The community bank has been using CompenSafe to automate commissions for its 80 loan officers and loan processors in an efficient, compliant manner since August. CompenSafe’s built-in integrations with the bank’s payroll provider and Ellie Mae Encompass loan origination system helped make the bank’s transition away from spreadsheets fairly straightforward.
“Before CompenSafe, our commissions process was arduous and ate up a lot of man-hours,” said Mike Davies, president of United Community. “We wanted a more efficient process, something that would stand up to audits and that could be monitored, managed and scaled for growth. (CompenSafe) simplified the commissions process and given our HR, accounting and audit departments a high degree of confidence that everything is done with exactness and thoroughly documented.”
United Community gained the flexibility to control its own compensation schedules, including the ability to specify multiple key-performance indicators and payout tiers.
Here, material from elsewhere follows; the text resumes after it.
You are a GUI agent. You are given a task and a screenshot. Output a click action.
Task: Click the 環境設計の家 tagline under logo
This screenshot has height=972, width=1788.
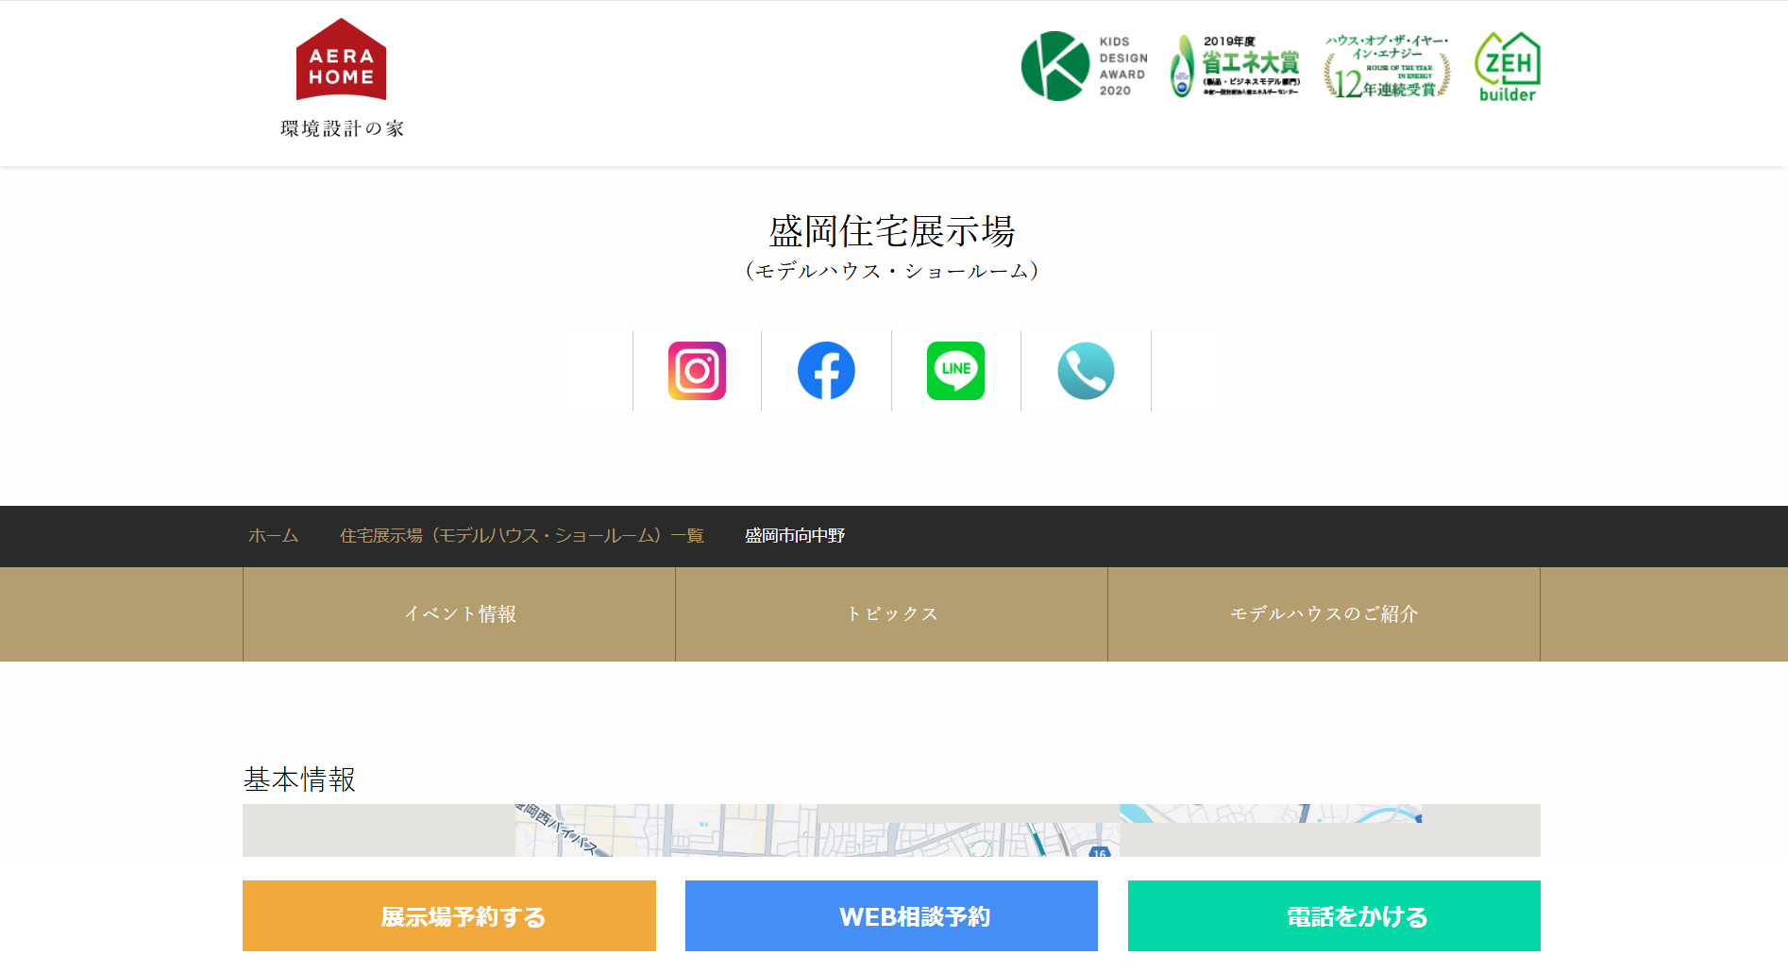coord(342,128)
For example, while the bank’s loan originators earn commissions based on the number and volume of loans closed, its processors receive a bonus based on speed and quality metrics. Commission projections are automated in CompenSafe as loans close and are available to loan originators and processors on-demand to help motivate performance.
“CompenSafe helps producers stay motivated and banks can say goodbye to manual, spreadsheet-driven processes without missing a beat when it comes to maintaining a compliant audit trail,” said Lori Brewer, CEO of LBA Ware.